After the Japan episode, one question naturally follows.
What made the US so dominant? And is it the same kind of dominance Japan had, or is it built on something more real?
There are four structural reasons why the US pulled far ahead of the rest of the world, particularly in the 15 years after the 2008 global financial crisis.
What makes these reasons worth studying carefully is that they are measurable. This is not a story built on national pride or market momentum. The data is unusually clear.

The first is profitability, and how much of it there is.
US large-cap return on equity rose by over 500 basis points between 2009 and 2025, while non-US markets broadly struggled to regain pre-crisis levels.

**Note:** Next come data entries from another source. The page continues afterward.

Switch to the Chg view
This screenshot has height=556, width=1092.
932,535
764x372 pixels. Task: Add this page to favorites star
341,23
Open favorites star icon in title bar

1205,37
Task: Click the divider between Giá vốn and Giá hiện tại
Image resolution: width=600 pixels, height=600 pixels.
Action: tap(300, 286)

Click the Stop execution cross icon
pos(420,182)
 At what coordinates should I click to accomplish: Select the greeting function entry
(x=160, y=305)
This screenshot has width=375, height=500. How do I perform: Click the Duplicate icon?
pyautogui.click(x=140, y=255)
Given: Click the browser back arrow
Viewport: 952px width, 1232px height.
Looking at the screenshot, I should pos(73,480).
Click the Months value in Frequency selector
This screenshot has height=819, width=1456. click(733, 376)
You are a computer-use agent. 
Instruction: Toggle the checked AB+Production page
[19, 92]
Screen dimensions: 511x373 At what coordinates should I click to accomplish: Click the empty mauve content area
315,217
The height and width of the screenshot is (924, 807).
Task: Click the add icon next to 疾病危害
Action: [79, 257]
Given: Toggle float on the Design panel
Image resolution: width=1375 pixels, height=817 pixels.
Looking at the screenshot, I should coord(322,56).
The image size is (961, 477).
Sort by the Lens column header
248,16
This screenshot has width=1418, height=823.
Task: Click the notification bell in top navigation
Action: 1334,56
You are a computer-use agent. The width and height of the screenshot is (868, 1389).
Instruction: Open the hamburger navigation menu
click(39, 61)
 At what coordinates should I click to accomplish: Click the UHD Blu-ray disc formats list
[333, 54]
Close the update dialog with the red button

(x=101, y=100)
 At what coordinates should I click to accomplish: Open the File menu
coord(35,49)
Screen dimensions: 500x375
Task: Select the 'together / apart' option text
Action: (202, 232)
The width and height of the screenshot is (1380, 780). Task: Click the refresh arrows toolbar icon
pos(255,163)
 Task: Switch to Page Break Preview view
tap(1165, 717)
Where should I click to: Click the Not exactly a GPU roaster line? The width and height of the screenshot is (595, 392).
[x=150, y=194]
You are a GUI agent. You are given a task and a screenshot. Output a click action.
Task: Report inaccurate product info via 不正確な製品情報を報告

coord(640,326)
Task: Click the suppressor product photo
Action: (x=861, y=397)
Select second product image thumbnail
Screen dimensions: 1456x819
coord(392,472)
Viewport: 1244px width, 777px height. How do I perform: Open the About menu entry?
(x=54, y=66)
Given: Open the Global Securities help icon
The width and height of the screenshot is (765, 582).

Sales per employee roughly doubled among the largest US firms over the same period. European and Japanese companies, facing more rigid labour markets, heavier regulation, and a greater dependence on traditional industries, could not match this.
The second is the nature of the businesses behind these returns.
Technology, software, semiconductors, and digital media now represent 40% of US market capitalisation, compared to just 16% outside the US.
These are not ordinary businesses. They operate at minimal marginal cost. The 10th million user of a platform costs almost nothing to serve compared to the first.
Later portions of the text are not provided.